>>>
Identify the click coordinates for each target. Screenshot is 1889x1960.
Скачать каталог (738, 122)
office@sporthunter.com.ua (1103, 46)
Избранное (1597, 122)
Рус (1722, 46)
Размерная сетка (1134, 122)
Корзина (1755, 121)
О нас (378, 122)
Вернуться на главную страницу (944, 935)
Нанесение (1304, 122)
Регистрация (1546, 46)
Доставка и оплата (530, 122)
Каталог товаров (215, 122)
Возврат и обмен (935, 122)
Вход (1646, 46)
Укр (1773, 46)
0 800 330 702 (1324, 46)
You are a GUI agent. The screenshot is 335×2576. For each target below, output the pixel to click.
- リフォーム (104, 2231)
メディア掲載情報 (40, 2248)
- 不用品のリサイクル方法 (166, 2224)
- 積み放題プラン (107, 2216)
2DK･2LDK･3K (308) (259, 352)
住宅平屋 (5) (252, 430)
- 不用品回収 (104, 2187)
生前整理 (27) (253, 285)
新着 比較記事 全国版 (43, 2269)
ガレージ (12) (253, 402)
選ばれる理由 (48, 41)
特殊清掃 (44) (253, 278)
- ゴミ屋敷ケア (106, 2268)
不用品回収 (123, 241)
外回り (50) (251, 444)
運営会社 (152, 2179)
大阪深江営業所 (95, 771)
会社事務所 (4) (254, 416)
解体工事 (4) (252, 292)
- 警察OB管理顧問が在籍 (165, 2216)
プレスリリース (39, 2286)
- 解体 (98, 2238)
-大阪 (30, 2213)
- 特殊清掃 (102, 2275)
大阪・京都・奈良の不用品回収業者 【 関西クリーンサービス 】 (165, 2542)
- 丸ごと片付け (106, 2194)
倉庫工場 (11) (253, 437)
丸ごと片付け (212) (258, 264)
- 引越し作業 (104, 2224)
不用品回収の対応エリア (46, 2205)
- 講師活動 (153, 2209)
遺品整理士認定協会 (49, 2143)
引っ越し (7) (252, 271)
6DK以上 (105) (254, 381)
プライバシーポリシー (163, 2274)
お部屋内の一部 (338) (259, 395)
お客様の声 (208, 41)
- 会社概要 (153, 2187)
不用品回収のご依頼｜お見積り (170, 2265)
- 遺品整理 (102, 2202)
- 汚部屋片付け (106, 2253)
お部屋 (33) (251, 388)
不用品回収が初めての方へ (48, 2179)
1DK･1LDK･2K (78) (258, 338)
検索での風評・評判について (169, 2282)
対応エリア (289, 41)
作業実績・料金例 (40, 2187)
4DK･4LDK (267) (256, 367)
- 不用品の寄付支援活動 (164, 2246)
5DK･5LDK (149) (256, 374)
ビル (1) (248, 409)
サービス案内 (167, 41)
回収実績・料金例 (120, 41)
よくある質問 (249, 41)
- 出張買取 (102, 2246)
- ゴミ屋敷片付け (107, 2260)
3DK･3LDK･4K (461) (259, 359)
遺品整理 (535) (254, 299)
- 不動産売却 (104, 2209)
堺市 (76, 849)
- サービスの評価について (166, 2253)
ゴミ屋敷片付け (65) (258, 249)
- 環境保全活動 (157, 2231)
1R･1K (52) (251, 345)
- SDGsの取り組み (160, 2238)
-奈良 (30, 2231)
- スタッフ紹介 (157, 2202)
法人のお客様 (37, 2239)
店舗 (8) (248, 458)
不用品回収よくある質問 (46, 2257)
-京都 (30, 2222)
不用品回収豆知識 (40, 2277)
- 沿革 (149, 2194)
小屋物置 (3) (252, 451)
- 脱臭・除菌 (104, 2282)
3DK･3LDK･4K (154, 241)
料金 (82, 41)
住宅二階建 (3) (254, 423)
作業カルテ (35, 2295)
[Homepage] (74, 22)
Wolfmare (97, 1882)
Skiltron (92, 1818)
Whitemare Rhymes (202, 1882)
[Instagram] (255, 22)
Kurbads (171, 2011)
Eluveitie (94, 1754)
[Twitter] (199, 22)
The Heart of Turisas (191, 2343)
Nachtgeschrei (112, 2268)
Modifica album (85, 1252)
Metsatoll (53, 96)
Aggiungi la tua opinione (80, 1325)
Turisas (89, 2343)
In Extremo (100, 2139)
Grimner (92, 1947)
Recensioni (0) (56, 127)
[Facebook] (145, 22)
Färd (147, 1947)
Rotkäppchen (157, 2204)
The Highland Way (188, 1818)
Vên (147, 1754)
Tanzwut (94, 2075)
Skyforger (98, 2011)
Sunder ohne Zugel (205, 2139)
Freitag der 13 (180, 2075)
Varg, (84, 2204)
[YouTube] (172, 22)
<<<
## ACTIVITY
Start to finish, copy the records above with no differences.

## ANSWER SPACE
Identify the click coordinates for each target. Screenshot is 1889x1960.
Скачать каталог (738, 122)
office@sporthunter.com.ua (1103, 46)
Избранное (1597, 122)
Рус (1722, 46)
Размерная сетка (1134, 122)
Корзина (1755, 121)
О нас (378, 122)
Вернуться на главную страницу (944, 935)
Нанесение (1304, 122)
Регистрация (1546, 46)
Доставка и оплата (530, 122)
Каталог товаров (215, 122)
Возврат и обмен (935, 122)
Вход (1646, 46)
Укр (1773, 46)
0 800 330 702 (1324, 46)
You are a GUI agent. The screenshot is 335×2576. For each target below, output the pixel to click.
- リフォーム (104, 2231)
メディア掲載情報 (40, 2248)
- 不用品のリサイクル方法 (166, 2224)
- 積み放題プラン (107, 2216)
2DK･2LDK･3K (308) (259, 352)
住宅平屋 (5) (252, 430)
- 不用品回収 (104, 2187)
生前整理 (27) (253, 285)
新着 比較記事 全国版 (43, 2269)
ガレージ (12) (253, 402)
選ばれる理由 (48, 41)
特殊清掃 (44) (253, 278)
- ゴミ屋敷ケア (106, 2268)
不用品回収 (123, 241)
外回り (50) (251, 444)
運営会社 (152, 2179)
大阪深江営業所 (95, 771)
会社事務所 (4) (254, 416)
解体工事 (4) (252, 292)
- 警察OB管理顧問が在籍 (165, 2216)
プレスリリース (39, 2286)
- 解体 (98, 2238)
-大阪 (30, 2213)
- 特殊清掃 (102, 2275)
大阪・京都・奈良の不用品回収業者 【 関西クリーンサービス 】 (165, 2542)
- 丸ごと片付け (106, 2194)
倉庫工場 (11) (253, 437)
丸ごと片付け (212) (258, 264)
- 引越し作業 (104, 2224)
不用品回収の対応エリア (46, 2205)
- 講師活動 (153, 2209)
遺品整理士認定協会 (49, 2143)
引っ越し (7) (252, 271)
6DK以上 (105) (254, 381)
プライバシーポリシー (163, 2274)
お部屋内の一部 (338) (259, 395)
お客様の声 (208, 41)
- 会社概要 (153, 2187)
不用品回収のご依頼｜お見積り (170, 2265)
- 遺品整理 (102, 2202)
- 汚部屋片付け (106, 2253)
お部屋 (33) (251, 388)
不用品回収が初めての方へ (48, 2179)
1DK･1LDK･2K (78) (258, 338)
検索での風評・評判について (169, 2282)
対応エリア (289, 41)
作業実績・料金例 (40, 2187)
4DK･4LDK (267) (256, 367)
- 不用品の寄付支援活動 (164, 2246)
5DK･5LDK (149) (256, 374)
ビル (1) (248, 409)
サービス案内 (167, 41)
回収実績・料金例 (120, 41)
よくある質問 (249, 41)
- 出張買取 (102, 2246)
- ゴミ屋敷片付け (107, 2260)
3DK･3LDK･4K (461) (259, 359)
遺品整理 (535) (254, 299)
- 不動産売却 (104, 2209)
堺市 (76, 849)
- サービスの評価について (166, 2253)
ゴミ屋敷片付け (65) (258, 249)
- 環境保全活動 (157, 2231)
1R･1K (52) (251, 345)
- SDGsの取り組み (160, 2238)
-奈良 (30, 2231)
- スタッフ紹介 (157, 2202)
法人のお客様 (37, 2239)
店舗 (8) (248, 458)
不用品回収よくある質問 (46, 2257)
-京都 (30, 2222)
不用品回収豆知識 (40, 2277)
- 沿革 (149, 2194)
小屋物置 (3) (252, 451)
- 脱臭・除菌 (104, 2282)
3DK･3LDK･4K (154, 241)
料金 (82, 41)
住宅二階建 (3) (254, 423)
作業カルテ (35, 2295)
[Homepage] (74, 22)
Wolfmare (97, 1882)
Skiltron (92, 1818)
Whitemare Rhymes (202, 1882)
[Instagram] (255, 22)
Kurbads (171, 2011)
Eluveitie (94, 1754)
[Twitter] (199, 22)
The Heart of Turisas (191, 2343)
Nachtgeschrei (112, 2268)
Modifica album (85, 1252)
Metsatoll (53, 96)
Aggiungi la tua opinione (80, 1325)
Turisas (89, 2343)
In Extremo (100, 2139)
Grimner (92, 1947)
Recensioni (0) (56, 127)
[Facebook] (145, 22)
Färd (147, 1947)
Rotkäppchen (157, 2204)
The Highland Way (188, 1818)
Vên (147, 1754)
Tanzwut (94, 2075)
Skyforger (98, 2011)
Sunder ohne Zugel (205, 2139)
Freitag der 13 (180, 2075)
Varg, (84, 2204)
[YouTube] (172, 22)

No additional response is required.